ACTION ITEM:
Among the entries that follow, the required portion opens with the line containing "Task: Click the help question mark icon" and closes with the line containing "Task: Switch to the Women tab". Give that portion again exactly, and nothing else.

DATA SHOWN:

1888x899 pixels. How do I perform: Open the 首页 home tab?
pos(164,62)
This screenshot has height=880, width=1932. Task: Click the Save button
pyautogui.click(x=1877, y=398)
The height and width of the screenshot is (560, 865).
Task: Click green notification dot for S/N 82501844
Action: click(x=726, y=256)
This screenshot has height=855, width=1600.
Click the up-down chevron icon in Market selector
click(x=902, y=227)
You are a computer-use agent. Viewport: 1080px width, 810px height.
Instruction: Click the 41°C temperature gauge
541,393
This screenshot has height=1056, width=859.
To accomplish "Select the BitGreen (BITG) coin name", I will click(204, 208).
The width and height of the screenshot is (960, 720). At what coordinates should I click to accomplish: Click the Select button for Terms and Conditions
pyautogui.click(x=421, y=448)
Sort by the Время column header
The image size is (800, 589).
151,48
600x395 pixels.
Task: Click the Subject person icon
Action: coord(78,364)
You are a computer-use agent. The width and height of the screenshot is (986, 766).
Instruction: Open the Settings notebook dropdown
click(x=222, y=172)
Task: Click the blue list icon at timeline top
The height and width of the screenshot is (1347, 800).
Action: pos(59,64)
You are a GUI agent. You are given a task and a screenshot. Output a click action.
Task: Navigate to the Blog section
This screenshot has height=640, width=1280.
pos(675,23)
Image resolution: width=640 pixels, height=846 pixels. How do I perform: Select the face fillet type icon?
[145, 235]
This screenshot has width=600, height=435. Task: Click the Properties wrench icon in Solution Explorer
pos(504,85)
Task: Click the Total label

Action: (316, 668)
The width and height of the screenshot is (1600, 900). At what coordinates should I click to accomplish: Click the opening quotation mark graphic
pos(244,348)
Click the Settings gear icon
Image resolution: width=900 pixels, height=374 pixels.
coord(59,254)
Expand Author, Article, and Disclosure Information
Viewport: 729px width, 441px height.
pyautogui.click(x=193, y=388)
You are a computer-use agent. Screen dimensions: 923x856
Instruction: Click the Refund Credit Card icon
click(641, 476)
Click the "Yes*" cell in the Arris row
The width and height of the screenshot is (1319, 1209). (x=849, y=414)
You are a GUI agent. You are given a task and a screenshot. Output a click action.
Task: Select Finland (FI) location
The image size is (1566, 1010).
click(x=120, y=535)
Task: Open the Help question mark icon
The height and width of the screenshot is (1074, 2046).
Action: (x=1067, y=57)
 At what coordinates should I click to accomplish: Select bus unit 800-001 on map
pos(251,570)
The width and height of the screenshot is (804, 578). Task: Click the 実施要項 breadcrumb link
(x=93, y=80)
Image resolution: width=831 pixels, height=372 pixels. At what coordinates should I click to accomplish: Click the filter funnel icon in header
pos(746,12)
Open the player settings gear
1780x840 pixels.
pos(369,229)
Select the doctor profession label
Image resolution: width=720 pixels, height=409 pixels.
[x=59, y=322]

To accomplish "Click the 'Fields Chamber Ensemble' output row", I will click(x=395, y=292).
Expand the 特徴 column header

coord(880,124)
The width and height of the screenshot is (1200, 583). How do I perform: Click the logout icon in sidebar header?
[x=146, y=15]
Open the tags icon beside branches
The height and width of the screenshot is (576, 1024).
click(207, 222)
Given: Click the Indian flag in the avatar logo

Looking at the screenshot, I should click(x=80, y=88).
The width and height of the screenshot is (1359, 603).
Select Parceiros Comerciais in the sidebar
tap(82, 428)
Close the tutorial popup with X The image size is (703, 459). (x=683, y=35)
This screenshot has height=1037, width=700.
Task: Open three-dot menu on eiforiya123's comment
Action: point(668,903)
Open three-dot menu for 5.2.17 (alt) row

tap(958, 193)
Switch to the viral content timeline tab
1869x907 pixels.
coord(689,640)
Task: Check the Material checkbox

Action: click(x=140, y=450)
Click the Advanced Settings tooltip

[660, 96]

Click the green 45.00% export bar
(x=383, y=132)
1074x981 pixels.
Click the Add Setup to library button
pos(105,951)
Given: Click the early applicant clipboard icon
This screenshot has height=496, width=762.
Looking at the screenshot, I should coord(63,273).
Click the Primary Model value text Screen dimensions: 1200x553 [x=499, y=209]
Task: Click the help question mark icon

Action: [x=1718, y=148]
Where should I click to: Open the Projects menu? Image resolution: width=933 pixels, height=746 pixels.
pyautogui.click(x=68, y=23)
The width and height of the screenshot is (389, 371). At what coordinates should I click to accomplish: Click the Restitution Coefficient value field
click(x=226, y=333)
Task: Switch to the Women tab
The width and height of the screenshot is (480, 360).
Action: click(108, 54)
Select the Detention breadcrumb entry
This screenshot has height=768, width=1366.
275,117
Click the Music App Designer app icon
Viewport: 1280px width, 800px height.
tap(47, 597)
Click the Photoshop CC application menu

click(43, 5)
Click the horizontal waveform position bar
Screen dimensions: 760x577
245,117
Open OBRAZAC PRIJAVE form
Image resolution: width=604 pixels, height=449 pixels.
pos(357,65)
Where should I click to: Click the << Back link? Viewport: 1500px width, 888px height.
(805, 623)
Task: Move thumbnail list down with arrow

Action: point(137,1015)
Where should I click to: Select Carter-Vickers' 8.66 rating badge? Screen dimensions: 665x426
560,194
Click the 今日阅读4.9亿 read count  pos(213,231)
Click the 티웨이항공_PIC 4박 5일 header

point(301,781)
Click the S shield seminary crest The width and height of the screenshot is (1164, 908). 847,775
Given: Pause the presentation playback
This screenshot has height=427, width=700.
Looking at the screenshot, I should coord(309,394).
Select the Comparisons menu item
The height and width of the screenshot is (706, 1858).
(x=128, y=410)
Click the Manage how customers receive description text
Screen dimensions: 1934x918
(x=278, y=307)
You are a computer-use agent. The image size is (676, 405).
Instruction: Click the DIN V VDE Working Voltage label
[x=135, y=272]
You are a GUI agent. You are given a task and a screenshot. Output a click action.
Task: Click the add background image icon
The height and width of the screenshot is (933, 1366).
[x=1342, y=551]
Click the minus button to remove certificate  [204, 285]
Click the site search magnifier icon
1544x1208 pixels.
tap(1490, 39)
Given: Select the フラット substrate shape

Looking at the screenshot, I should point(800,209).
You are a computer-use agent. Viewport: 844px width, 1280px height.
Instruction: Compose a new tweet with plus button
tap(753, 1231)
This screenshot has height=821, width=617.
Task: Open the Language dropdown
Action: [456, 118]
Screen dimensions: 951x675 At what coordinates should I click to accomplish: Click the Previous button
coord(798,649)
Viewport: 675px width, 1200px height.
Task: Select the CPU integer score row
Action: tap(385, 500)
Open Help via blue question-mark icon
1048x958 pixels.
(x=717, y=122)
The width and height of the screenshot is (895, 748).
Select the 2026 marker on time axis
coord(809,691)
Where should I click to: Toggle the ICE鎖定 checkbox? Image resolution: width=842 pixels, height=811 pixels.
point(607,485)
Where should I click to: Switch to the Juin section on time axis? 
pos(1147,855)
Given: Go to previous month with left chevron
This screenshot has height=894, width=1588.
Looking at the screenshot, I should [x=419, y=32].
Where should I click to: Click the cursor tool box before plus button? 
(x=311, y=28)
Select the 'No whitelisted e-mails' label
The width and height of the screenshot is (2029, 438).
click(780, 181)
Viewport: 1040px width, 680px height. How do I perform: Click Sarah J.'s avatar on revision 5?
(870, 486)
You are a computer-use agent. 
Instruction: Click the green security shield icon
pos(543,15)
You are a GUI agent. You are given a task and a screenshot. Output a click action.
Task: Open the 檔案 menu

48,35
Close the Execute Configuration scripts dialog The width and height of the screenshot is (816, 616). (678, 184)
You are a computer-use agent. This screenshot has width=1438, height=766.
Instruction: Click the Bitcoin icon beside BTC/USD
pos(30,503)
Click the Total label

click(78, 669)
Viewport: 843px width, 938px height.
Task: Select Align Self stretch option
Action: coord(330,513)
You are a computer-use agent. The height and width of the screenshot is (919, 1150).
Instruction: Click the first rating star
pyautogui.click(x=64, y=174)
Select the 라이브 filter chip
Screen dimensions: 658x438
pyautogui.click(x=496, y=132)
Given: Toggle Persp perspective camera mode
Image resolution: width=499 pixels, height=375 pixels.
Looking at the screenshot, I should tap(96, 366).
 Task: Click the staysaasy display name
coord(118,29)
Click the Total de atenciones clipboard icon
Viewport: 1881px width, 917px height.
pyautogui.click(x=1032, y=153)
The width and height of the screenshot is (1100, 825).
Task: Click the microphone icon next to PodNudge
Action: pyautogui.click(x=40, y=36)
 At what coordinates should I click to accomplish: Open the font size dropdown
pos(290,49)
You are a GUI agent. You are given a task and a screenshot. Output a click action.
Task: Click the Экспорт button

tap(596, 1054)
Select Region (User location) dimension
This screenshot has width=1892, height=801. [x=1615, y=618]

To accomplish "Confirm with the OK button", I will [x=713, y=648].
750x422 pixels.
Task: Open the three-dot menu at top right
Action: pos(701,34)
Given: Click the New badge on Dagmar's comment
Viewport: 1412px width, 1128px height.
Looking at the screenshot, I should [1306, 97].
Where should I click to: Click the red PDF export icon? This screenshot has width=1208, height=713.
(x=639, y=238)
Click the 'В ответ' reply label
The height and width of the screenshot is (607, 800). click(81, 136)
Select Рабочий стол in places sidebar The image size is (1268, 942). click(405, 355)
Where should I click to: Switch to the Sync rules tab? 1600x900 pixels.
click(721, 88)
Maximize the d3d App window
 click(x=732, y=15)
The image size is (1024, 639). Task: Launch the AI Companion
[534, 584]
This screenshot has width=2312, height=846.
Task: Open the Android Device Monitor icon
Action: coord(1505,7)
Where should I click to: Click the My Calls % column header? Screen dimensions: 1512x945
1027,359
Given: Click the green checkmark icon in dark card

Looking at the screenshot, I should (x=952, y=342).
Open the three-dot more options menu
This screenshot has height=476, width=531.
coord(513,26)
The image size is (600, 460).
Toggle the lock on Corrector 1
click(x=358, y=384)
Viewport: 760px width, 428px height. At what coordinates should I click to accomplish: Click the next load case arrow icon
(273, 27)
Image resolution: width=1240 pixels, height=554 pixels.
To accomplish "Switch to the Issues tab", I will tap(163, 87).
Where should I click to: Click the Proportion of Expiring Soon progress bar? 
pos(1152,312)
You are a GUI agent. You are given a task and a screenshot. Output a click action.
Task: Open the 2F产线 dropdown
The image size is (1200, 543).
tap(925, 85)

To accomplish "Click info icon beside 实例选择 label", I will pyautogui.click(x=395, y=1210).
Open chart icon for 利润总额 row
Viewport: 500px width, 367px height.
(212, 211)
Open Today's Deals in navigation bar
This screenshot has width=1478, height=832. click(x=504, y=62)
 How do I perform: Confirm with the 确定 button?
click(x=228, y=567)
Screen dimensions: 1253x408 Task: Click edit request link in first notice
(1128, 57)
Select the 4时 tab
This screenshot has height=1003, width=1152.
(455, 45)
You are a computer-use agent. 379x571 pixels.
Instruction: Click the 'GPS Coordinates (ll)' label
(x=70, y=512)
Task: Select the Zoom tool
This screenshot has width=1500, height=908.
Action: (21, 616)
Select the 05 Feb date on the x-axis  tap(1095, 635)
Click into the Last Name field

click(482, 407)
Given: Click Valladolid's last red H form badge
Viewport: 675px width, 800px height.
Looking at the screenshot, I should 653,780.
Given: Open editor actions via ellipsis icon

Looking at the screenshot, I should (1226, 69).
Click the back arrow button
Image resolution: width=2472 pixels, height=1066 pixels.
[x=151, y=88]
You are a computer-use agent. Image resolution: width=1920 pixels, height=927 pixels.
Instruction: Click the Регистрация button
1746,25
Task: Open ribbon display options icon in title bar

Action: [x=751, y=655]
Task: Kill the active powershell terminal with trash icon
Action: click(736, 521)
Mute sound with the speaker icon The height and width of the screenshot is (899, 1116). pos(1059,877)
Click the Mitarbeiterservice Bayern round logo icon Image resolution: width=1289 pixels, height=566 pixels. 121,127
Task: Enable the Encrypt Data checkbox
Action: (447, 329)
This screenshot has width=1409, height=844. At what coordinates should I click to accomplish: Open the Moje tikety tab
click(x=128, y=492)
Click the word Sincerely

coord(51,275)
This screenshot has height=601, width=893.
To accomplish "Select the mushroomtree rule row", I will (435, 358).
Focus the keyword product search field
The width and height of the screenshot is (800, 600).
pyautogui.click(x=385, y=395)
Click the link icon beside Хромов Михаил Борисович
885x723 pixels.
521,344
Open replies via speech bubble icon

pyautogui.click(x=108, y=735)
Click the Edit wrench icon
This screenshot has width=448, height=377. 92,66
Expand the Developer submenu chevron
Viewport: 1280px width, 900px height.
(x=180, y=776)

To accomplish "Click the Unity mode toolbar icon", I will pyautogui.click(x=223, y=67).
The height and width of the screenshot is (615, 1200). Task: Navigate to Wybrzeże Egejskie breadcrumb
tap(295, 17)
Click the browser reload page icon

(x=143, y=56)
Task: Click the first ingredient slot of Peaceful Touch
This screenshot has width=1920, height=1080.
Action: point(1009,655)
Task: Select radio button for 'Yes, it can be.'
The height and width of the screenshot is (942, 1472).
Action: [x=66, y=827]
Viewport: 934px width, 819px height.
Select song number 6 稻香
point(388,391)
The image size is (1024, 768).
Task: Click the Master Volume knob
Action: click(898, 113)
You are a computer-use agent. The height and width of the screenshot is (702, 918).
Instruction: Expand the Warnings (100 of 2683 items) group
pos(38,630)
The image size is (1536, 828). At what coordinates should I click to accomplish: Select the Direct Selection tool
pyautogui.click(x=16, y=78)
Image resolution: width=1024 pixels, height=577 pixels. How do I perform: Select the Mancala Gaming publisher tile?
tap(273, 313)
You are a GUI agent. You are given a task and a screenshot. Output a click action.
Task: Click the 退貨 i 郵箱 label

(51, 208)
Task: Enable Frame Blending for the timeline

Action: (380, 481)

RESULT OF THIS EXERCISE:
Task: Click the help question mark icon

Action: [x=1718, y=148]
Where should I click to: Open the Projects menu? Image resolution: width=933 pixels, height=746 pixels.
pyautogui.click(x=68, y=23)
The width and height of the screenshot is (389, 371). At what coordinates should I click to accomplish: Click the Restitution Coefficient value field
click(x=226, y=333)
Task: Switch to the Women tab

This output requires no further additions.